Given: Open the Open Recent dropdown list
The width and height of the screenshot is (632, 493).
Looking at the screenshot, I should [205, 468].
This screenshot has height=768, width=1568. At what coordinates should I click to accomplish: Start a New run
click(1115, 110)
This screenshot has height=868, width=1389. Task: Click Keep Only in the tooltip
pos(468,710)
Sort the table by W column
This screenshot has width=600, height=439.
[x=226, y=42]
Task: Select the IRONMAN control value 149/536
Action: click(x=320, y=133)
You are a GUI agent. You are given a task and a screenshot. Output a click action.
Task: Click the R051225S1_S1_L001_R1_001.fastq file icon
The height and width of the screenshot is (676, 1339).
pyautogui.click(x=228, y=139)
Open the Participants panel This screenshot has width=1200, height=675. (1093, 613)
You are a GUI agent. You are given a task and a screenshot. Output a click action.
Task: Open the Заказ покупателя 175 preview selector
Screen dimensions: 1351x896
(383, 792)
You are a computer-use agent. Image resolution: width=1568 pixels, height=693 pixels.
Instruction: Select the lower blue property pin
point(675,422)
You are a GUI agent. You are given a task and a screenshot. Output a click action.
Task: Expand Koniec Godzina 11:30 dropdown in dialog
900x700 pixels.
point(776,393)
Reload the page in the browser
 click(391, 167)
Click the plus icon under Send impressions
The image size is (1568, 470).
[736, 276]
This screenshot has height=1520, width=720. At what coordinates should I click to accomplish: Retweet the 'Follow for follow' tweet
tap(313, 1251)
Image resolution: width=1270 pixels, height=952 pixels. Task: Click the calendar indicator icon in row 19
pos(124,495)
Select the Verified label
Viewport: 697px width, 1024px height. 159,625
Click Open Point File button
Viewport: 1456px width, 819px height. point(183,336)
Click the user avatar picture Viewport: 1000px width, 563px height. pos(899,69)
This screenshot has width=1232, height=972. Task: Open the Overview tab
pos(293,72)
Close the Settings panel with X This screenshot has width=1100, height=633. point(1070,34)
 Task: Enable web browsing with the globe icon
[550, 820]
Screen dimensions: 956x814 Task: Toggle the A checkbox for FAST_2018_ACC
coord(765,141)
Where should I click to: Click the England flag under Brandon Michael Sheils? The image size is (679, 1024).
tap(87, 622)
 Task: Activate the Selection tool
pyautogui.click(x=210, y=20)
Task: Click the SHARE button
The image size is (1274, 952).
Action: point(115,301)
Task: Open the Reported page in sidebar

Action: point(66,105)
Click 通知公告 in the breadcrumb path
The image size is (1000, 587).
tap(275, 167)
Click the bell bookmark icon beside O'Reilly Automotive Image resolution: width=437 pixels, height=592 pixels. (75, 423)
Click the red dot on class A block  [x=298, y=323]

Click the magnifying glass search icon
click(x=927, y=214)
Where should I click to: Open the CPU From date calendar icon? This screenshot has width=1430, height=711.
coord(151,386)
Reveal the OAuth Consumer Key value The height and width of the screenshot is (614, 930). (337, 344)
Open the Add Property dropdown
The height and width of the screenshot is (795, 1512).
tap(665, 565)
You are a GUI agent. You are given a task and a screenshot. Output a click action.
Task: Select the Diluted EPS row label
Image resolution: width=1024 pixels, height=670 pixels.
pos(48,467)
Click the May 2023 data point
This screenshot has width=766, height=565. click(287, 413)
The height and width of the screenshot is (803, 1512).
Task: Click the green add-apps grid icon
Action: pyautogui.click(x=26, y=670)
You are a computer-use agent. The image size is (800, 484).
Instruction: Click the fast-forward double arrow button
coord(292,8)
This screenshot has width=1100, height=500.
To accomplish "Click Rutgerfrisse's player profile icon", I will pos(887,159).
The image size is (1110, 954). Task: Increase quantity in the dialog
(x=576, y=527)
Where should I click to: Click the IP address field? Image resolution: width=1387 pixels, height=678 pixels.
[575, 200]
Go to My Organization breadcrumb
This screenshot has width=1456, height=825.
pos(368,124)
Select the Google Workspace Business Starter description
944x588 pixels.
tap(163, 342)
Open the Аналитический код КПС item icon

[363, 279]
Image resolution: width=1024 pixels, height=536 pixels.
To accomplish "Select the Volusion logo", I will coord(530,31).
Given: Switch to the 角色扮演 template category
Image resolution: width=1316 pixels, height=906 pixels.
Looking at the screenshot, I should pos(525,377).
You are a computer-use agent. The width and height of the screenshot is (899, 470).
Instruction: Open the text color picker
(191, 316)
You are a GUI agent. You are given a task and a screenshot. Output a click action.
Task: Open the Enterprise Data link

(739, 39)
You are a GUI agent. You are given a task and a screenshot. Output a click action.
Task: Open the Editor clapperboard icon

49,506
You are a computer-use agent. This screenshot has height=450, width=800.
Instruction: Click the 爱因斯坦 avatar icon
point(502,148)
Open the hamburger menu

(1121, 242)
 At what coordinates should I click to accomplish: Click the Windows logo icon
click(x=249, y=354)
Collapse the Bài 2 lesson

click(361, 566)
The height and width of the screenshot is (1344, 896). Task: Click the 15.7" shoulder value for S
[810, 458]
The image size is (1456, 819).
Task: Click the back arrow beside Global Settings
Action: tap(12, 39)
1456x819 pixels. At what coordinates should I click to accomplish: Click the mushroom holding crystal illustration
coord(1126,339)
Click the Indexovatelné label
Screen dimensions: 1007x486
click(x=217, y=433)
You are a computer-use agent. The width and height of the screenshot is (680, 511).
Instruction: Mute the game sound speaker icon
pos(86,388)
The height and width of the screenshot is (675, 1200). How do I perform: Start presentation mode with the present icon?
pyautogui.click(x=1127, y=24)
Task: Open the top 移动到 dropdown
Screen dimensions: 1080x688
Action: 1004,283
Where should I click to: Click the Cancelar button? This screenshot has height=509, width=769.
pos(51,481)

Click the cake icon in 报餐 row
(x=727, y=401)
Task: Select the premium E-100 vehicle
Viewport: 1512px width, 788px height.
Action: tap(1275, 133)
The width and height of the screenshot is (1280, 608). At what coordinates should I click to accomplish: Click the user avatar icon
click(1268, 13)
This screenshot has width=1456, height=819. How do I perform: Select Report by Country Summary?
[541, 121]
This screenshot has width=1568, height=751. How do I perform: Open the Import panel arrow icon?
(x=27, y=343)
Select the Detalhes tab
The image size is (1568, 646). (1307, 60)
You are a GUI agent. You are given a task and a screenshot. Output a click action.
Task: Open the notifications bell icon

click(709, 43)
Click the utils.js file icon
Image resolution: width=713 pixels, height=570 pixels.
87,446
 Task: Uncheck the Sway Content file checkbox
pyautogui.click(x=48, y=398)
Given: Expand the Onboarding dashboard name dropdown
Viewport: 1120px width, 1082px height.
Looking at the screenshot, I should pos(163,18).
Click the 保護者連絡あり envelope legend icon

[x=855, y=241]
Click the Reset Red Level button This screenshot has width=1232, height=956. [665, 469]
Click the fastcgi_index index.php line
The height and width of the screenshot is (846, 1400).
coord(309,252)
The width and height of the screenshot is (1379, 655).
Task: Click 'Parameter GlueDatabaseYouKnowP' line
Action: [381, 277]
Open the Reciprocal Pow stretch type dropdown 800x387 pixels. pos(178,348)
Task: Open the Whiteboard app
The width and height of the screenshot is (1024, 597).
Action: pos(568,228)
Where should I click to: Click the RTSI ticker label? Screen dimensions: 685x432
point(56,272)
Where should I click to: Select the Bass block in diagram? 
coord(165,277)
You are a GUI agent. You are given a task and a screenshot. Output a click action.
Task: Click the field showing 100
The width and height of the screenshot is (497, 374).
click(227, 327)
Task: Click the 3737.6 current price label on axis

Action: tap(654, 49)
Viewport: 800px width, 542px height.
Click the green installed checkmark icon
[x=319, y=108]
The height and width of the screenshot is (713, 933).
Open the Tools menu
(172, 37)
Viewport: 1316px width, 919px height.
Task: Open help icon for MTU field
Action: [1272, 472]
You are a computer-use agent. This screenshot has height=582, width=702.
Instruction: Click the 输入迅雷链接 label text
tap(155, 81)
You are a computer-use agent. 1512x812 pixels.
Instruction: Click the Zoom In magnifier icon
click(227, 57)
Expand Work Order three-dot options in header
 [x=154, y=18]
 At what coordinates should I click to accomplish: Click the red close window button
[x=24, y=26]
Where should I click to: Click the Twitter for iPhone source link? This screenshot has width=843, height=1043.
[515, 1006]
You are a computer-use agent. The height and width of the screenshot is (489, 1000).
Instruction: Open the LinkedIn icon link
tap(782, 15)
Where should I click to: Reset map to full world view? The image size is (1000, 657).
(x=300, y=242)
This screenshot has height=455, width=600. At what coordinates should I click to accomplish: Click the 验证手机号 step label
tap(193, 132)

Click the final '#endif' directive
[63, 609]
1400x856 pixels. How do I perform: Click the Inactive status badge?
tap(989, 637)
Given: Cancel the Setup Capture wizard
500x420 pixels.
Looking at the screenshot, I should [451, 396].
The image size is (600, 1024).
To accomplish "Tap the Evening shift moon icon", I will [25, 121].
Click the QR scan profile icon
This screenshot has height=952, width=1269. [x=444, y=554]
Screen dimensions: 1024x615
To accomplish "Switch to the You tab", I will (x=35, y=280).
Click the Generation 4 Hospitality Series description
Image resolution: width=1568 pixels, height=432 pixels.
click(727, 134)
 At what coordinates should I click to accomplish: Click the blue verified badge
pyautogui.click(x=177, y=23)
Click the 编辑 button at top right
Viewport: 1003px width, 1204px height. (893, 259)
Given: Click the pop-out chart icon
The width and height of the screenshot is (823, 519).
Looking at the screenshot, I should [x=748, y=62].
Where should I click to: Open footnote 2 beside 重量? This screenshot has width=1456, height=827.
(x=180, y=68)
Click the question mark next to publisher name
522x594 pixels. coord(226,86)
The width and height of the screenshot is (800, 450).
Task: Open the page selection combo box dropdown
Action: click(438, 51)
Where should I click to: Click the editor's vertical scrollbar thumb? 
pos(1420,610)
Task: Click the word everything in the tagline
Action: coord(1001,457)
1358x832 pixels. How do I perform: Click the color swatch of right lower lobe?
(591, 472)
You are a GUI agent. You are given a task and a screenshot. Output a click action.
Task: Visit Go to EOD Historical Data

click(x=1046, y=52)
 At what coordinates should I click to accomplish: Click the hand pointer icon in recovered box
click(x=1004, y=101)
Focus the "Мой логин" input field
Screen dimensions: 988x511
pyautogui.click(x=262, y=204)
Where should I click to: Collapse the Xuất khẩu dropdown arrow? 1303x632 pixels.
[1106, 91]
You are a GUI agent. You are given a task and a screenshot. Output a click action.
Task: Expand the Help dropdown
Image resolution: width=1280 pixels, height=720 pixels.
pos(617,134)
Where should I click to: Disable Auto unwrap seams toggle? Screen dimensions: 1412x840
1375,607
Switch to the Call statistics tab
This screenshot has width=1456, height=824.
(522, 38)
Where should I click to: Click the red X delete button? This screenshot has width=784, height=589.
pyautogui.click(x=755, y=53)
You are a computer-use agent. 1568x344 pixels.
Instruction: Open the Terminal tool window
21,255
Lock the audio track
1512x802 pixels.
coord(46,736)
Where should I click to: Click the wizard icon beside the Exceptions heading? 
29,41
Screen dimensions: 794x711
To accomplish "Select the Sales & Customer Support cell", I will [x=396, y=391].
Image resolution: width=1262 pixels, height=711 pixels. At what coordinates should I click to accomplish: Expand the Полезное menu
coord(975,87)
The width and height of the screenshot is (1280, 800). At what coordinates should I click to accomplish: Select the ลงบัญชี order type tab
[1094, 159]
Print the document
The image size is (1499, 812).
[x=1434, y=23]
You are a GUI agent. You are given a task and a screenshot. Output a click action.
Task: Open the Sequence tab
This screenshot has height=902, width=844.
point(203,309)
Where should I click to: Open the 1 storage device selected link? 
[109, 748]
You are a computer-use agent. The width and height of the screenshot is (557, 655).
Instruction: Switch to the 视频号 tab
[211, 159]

------------------------------------------------------------------------

→ GOAL OF THE EXERCISE: Can you reproduce the data above verbatim, starting at the line that contains "Task: Uncheck the Sway Content file checkbox" and stopping after the line that contains "Action: pos(568,228)"?

→ RIGHT ANSWER:
 Task: Uncheck the Sway Content file checkbox
pyautogui.click(x=48, y=398)
Given: Expand the Onboarding dashboard name dropdown
Viewport: 1120px width, 1082px height.
Looking at the screenshot, I should pos(163,18).
Click the 保護者連絡あり envelope legend icon

[x=855, y=241]
Click the Reset Red Level button This screenshot has width=1232, height=956. [665, 469]
Click the fastcgi_index index.php line
The height and width of the screenshot is (846, 1400).
coord(309,252)
The width and height of the screenshot is (1379, 655).
Task: Click 'Parameter GlueDatabaseYouKnowP' line
Action: [381, 277]
Open the Reciprocal Pow stretch type dropdown 800x387 pixels. pos(178,348)
Task: Open the Whiteboard app
The width and height of the screenshot is (1024, 597).
Action: pos(568,228)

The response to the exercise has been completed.